---------- Text extract ----------

VAD Runtime Usage Guide

This guide covers how to use Voice Activity Detection at runtime in your Unity project. For model import and configuration, see VAD Models Setup.

Architecture Overview

The VAD system detects speech in real-time audio. It can be used standalone or combined with ASR for efficient speech recognition.

IVadService
    |
    +-- VadService (POCO, no MonoBehaviour)
            |
            +-- VadEngine (native VoiceActivityDetector)

VadAsrPipeline (combines IVadService + IAsrService)
    |
    +-- Ring buffer → VAD → speech segments → ASR

Approach	When to use
`VadService` standalone	Detect speech/silence boundaries
`VadAsrPipeline`	Run ASR only on speech segments (saves resources)
`VadService` + VContainer	Production with DI framework
`VadService` + Zenject	Production with Zenject DI

Quick Start — Standalone VAD

Manual VadService

using UnityEngine;
using PonyuDev.SherpaOnnx.Vad;
using PonyuDev.SherpaOnnx.Vad.Engine;

public class VadExample : MonoBehaviour
{
    private IVadService _vad;

    private async void Awake()

---------- Source excerpt ----------

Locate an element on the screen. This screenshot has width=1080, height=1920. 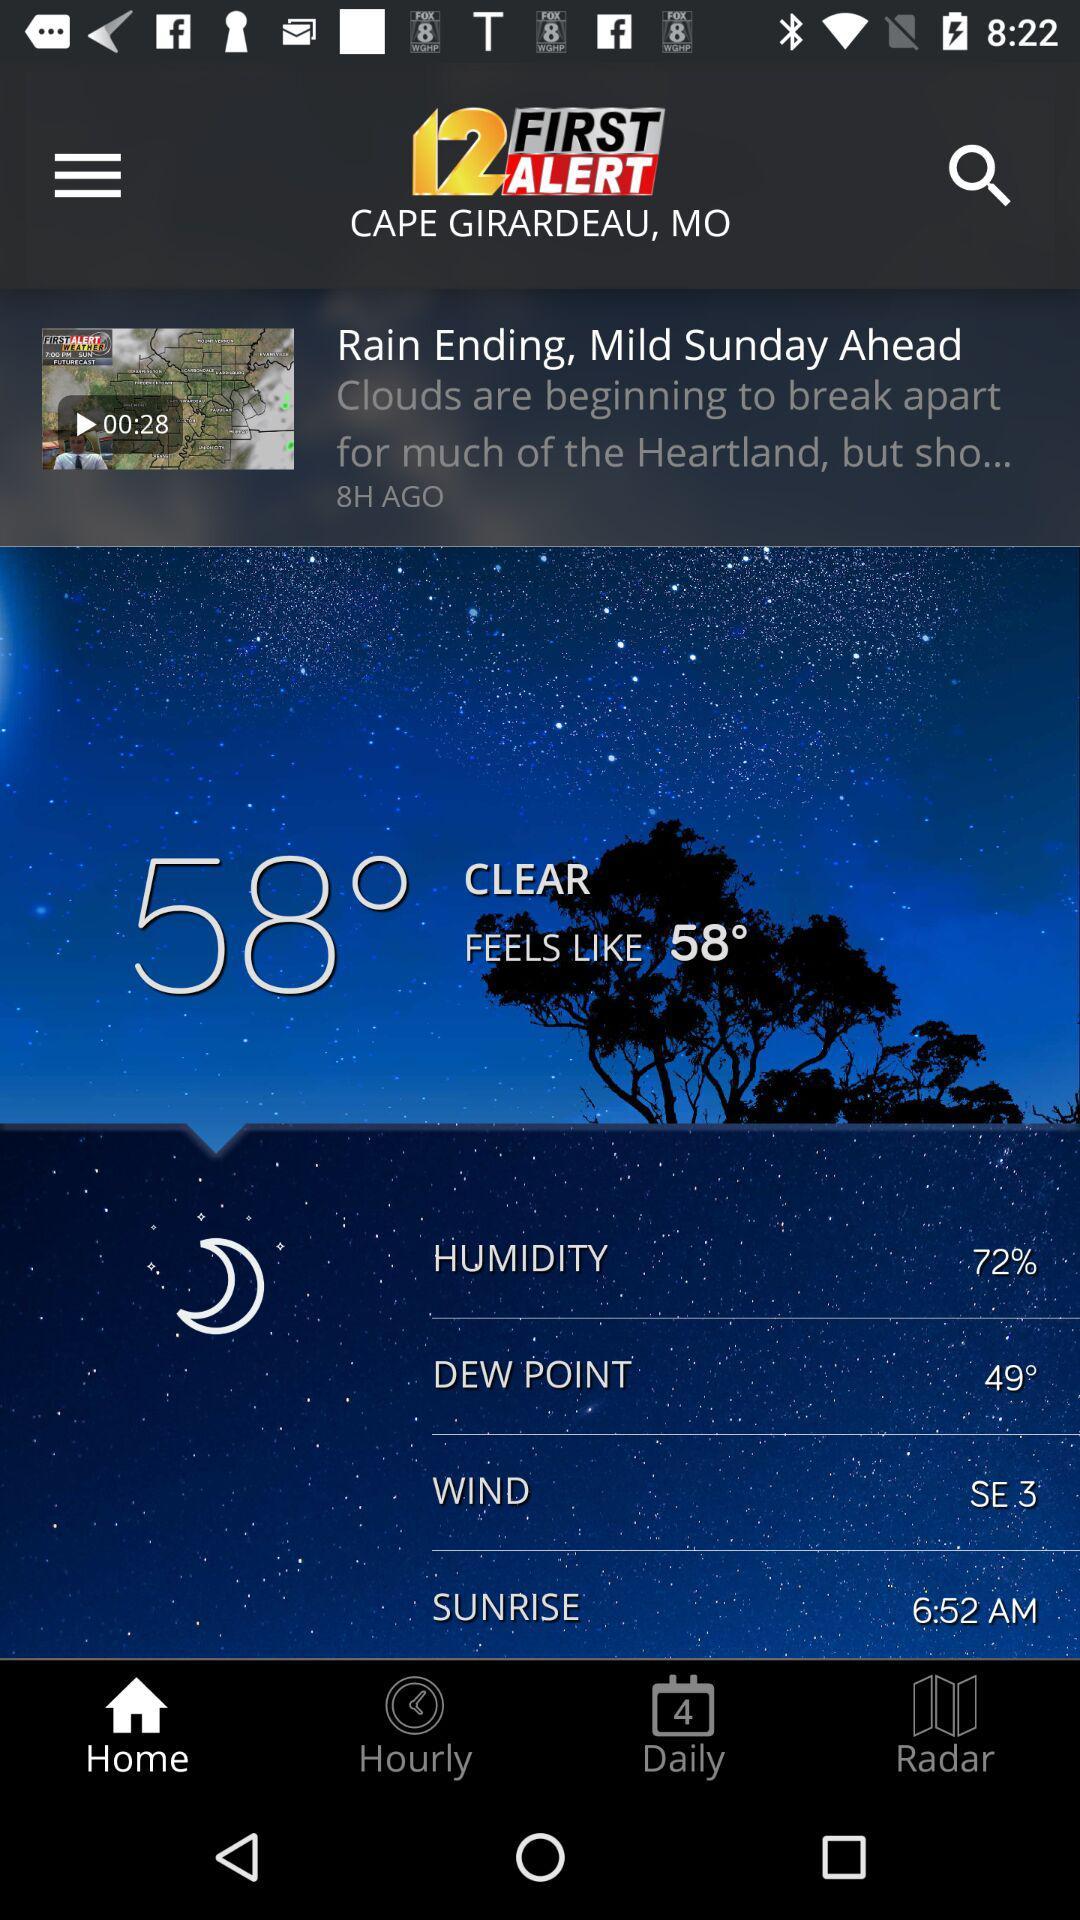
item next to hourly is located at coordinates (135, 1726).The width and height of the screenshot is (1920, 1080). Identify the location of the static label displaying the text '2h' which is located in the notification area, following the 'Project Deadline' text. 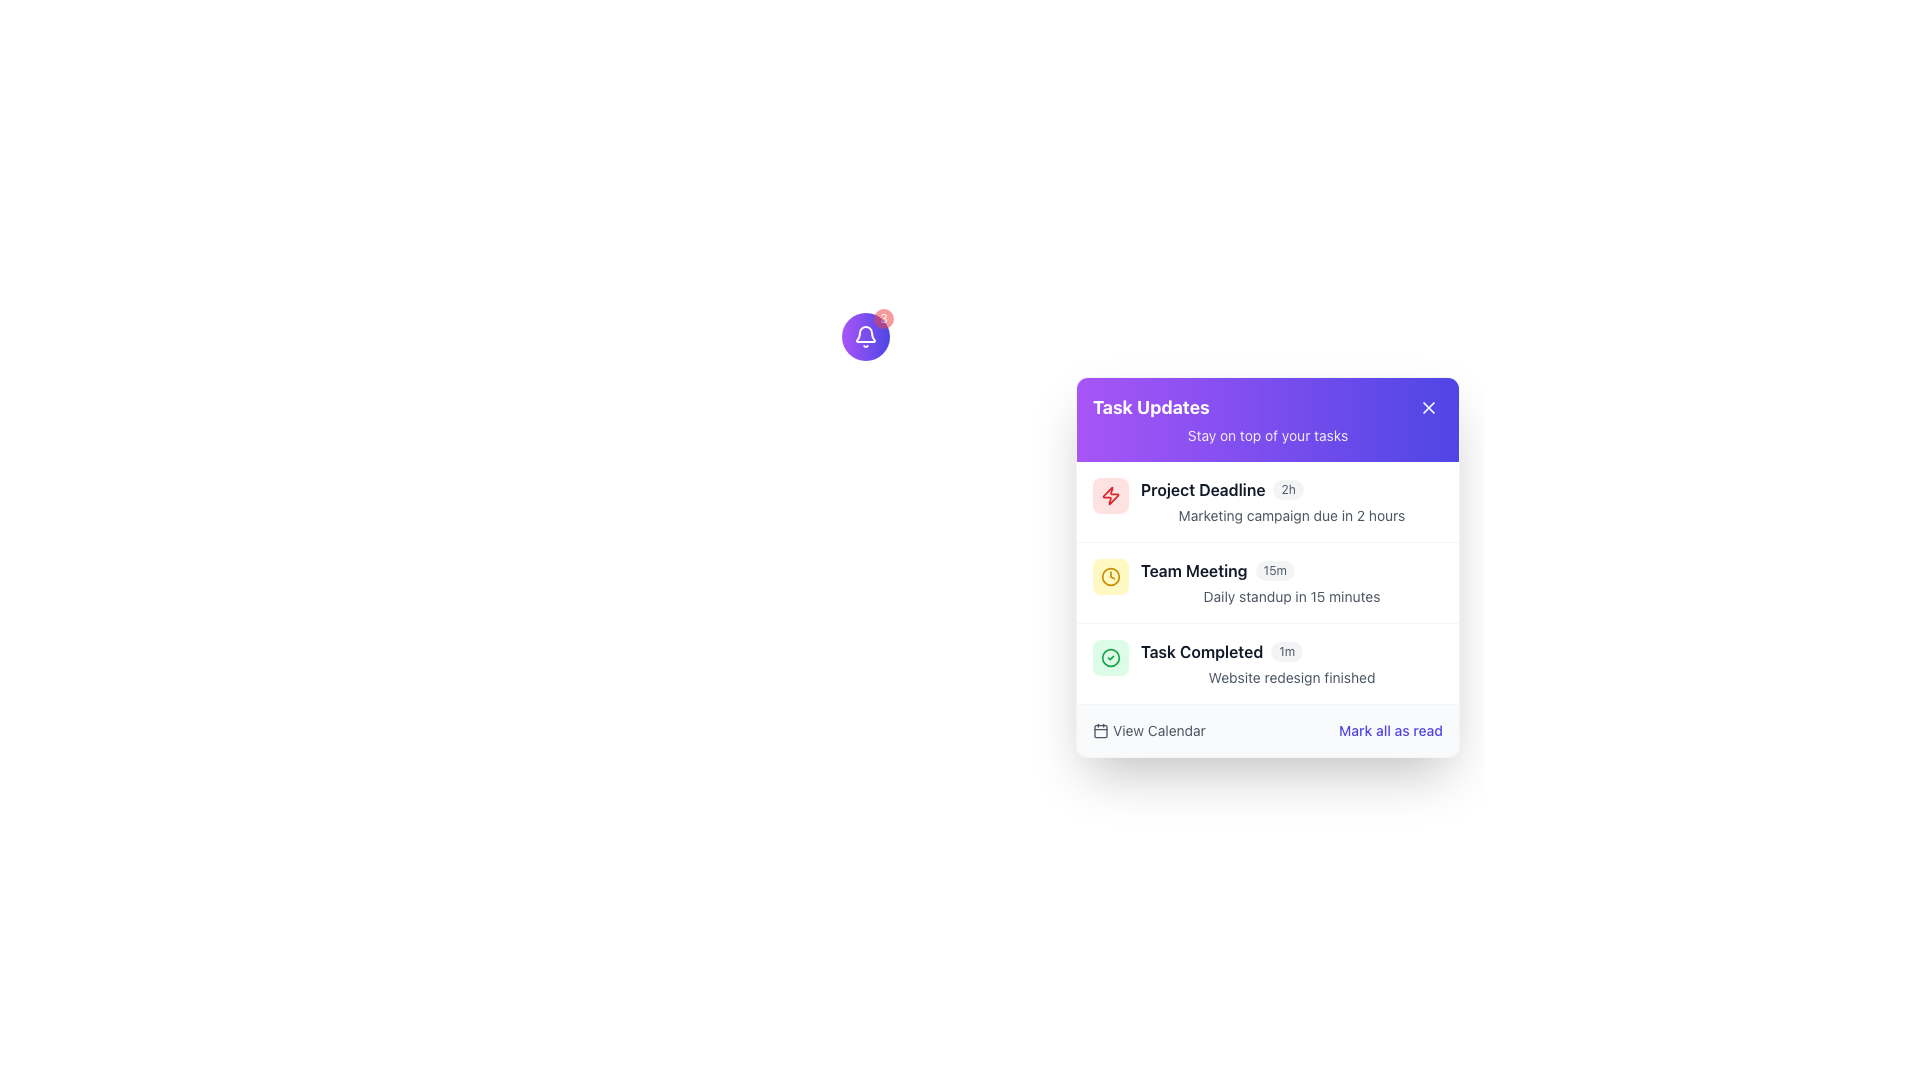
(1288, 489).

----------

Your goal:
Reproduce the VAD guide word for word between "This guide covers" and "IVadService + IAsrService)", inclusive. The listing comes from a source separate from the VAD guide.

Task response:
This guide covers how to use Voice Activity Detection at runtime in your Unity project. For model import and configuration, see VAD Models Setup.

Architecture Overview

The VAD system detects speech in real-time audio. It can be used standalone or combined with ASR for efficient speech recognition.

IVadService
    |
    +-- VadService (POCO, no MonoBehaviour)
            |
            +-- VadEngine (native VoiceActivityDetector)

VadAsrPipeline (combines IVadService + IAsrService)